Он вздохнул. Можно, конечно, было не беспокоиться и просто подождать, когда его интуиция перестанет бить во все колокола и придет в норму, но… а что, если это случится слишком поздно? Если тогда уже ничего нельзя будет изменить? Но, с другой стороны — что изменить? А если это просто нервы, и больше ничего? То есть, все в порядке, а он один совершенно необоснованно разводит панику на ровном месте? Ведь кроме него, кажется, все счастливы, и никаких видимых причин для беспокойства нет… Но интуиция, она же его никогда не подводила… Он всегда точно знал, какое решение нужно принять, что нужно сделать, он никогда и ни в чем не сомневался. Даже еще в юности, бывая на охоте, он всегда знал, когда ему угрожает опасность, а когда — нет, и это, опять же, без всякой магии. И сейчас… уже не первый день, да что там — не первый месяц! — он чувствовал, что все идет не так. И, как ни странно, ничего не мог с этим поделать.

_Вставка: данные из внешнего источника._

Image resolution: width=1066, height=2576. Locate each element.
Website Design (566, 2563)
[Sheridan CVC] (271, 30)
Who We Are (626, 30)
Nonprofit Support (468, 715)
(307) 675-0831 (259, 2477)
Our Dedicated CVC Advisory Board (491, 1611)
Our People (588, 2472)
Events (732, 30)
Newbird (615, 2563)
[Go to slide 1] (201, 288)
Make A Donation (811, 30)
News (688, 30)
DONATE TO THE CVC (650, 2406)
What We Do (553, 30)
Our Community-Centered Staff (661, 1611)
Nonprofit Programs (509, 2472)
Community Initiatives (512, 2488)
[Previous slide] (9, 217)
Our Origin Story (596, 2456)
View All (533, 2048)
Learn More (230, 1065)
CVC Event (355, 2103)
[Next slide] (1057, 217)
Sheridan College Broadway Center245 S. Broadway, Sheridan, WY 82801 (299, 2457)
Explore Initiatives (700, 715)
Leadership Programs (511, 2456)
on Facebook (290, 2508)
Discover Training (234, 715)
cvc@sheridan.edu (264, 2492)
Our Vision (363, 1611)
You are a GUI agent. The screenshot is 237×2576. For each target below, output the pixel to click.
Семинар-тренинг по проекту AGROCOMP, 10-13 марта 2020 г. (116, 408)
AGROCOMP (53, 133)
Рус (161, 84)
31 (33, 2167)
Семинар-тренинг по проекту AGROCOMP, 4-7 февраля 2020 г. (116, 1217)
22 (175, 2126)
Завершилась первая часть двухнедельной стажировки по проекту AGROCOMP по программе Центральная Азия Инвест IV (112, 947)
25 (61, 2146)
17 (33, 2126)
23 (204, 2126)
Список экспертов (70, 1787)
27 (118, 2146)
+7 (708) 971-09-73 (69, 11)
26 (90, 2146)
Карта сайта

Его пытливый разум сразу же пасовал, стоило ему подумать о том, что его беспокоит, а все вокруг тут же принимались убеждать его, что ничего такого не происходит, что все — правильно. И мало-помалу он тоже стал в это верить. Но в последнее время то ли концентрация этого чего-то превысило допустимые нормы, то ли он научился, наконец, бороться с этим странным влиянием, по крайней мере, от него ушел покой и сон, оставив лишь ощущение болезненной неуверенности в своей правоте и… в окружающем мире. Нет, был, конечно, еще один вариант — что он просто сошел с ума, и у него началась паранойя, но этот вариант его совершенно не устраивал. Однако он прекрасно понимал, что как раз такое объяснение больше всего подходит к его ситуации.
Он застонал. Портные тут же испуганно замельтешили, начали за что-то извиняться, хотя их вины не было никакой.
— Что, нервишки шалят? — он вздрогнул, услышав насмешливый голос своего наставника, и тут же укололся на самом деле. — Или же вас кто-то обижает?
От этого вопроса все замерли. И он тоже, хотя точно знал, что уж ему-то бояться нечего. Просто когда такие вопросы задаются таким тоном, еще и с таким холодным огоньком в глазах, и… когда их задает Великий Инквизитор, поневоле начинаешь чувствовать, как земля уходит из-под ног, а по спине бегут ручейки холодного пота.
— Н-нет, что вы… — стараясь казаться спокойным, ответил молодой человек, но голос предательски сел, выдавая его состояние.
Архиепископ улыбнулся.
— Ва-аше Величество! — протянул он, разведя руками. — Если бы я не знал вас с детства, то решил бы, что вы меня боитесь!
— Как хорошо, что вы знаете меня с детства! — усмехнулся король, совладав с собой. — А если бы вы еще появлялись более заметно, а не так неожиданно, то подобных вопросов у вас бы не возникало.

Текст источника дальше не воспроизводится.